The PTMs are chosen based on their physico-chemical properties, such as melting temperature,
heat of fusion, and can be mixtures of polar, non-polar, hydrophilic or hydrophobic,
homogeneous or heterogeneous wax mixtures or individual components. The waxes can
be applied to the paper in a homogeneous or heterogeneous fashion. The waxes subsequently
melt when exposed to the elevated temperatures achieved on smoking articles in the
vicinity of approaching firecone. Once the PTM has transitioned from solid to a liquid
state when subjected to the temperature generated by the burning firecone, it will
wick primarily radially. As the PTM wicks, it forms a non-porous band, which reduces
the air supply to firecone, thus suppressing combustion to a complete stop once the
article is in contact with a solid surface for an extended period of time. The formation
of the reduced gas permeability or reduced porosity circumferential band is referred
to herein as the "Transient Band" as it is only formed during smoking ahead of the
firecone. This band is dynamic and not fixed, such that it continuously moves ahead
the firecone. The rate and extension of the wicking process is governed by the nature
of the paper and PTMs and their interactions. Proper selection of the PTMs and application
method dramatically impact the speed at which the Transient Band is formed and subsequently
the speed at which the smoking article will extinguish.
[0027] Alternatively, it will be understood that the PTM may be applied to discrete regions
(such as individual or pluralities of zones of the cigarette paper while leaving some
areas untreated. This approach may create air permeability/porosity gradients as well
as randomly distributed zones of various air permeability/porosity.
[0028] FIG. 3B further illustrates the PTMs capability to reduce the air permeability of
the base paper. The relationship between concentration of PTM and reduction in air
permeability after thermal treatment at 100°C for 10 minutes demonstrates the effectiveness
of the transient band to reduce air flow through the cigarette paper.
[0029] Without wishing to be bound by any scientific theory and explanation, applicants
believe that the physico-chemical properties of the paper substrate, including the
micro porosity and total pore volume, are related to the ability to achieve ignition
propensity. FIG. 4A shows the pore size distribution of 19 C.U. and 32 C.U. cigarette
papers treated with approximately 12% wax. FIG. 4B shows the same cigarette papers
thermally treated at 130°C for 10 minutes. The data indicate a significant reduction
in the total pore volume of the approximately 0.5-1 µm pore sizes when sufficient
PTM is applied to the paper and is subsequently thermally treated. This confirms the
liquid PTM wicks into the pores upon melting. Furthermore, FIGS. 5A and 5B shows the
reduction in pore volume as a function of wax content on 19 C.U. paper pre and post
thermal treatment, respectively. The abrupt change in the pore volume of the paper
treated with 5% wax corresponds to a 100% reduction of ignition propensity of the
cigarette. This behavior can be explained using percolation theory. That is to say,
once approximately 60% of the pore volume has been occupied by the liquid PTM, sufficient
reduction in air diffusion is achieved to impart ignition propensity.

**Job**
Rewrite the document passage starting at "[0027] Alternatively, it" and ending at "the cigarette paper.", changing "base paper" to "uncoated paper".

(Element lookup records)
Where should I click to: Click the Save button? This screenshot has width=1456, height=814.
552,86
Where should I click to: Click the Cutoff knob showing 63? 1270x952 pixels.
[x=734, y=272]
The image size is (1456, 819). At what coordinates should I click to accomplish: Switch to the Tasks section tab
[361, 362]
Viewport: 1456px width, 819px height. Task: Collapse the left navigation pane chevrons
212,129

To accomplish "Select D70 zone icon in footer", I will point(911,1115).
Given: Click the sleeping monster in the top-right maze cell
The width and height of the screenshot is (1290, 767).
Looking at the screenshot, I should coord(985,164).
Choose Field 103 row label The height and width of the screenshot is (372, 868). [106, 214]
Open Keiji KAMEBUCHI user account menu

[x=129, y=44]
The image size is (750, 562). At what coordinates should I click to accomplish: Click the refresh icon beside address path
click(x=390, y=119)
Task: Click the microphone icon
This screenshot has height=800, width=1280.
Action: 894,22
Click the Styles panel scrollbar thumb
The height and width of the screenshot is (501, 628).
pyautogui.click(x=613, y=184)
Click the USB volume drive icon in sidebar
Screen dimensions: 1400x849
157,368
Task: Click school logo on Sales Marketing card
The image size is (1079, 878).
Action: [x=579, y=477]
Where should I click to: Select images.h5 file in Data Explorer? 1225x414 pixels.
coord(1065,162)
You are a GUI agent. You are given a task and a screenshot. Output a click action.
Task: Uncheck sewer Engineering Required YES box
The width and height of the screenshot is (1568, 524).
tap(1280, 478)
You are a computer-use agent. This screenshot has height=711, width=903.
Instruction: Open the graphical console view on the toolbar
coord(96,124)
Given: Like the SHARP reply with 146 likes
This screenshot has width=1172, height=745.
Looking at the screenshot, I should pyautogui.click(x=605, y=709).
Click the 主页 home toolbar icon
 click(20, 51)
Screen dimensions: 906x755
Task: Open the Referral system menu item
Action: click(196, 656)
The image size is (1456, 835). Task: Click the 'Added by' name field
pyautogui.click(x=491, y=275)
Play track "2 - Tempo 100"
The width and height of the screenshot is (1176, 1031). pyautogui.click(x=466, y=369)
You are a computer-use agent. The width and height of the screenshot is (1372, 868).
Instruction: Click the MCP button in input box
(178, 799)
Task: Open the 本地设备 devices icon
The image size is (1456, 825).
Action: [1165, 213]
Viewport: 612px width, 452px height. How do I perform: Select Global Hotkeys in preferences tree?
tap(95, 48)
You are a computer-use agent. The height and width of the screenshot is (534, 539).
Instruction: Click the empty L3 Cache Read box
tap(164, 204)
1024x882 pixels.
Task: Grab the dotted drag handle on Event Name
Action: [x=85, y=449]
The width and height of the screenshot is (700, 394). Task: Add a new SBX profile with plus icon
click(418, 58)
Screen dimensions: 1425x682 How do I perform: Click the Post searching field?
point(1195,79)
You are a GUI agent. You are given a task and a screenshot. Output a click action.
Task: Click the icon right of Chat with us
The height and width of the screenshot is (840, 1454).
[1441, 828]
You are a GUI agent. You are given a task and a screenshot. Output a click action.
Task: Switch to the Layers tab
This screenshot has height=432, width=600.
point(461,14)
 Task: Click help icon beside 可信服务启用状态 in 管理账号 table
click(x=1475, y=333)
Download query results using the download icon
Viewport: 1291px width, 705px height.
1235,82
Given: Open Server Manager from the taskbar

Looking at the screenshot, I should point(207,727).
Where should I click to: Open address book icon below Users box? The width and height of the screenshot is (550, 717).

**Answer to the problem**
[0027] Alternatively, it will be understood that the PTM may be applied to discrete regions
(such as individual or pluralities of zones of the cigarette paper while leaving some
areas untreated. This approach may create air permeability/porosity gradients as well
as randomly distributed zones of various air permeability/porosity.
[0028] FIG. 3B further illustrates the PTMs capability to reduce the air permeability of
the uncoated paper. The relationship between concentration of PTM and reduction in air
permeability after thermal treatment at 100°C for 10 minutes demonstrates the effectiveness
of the transient band to reduce air flow through the cigarette paper.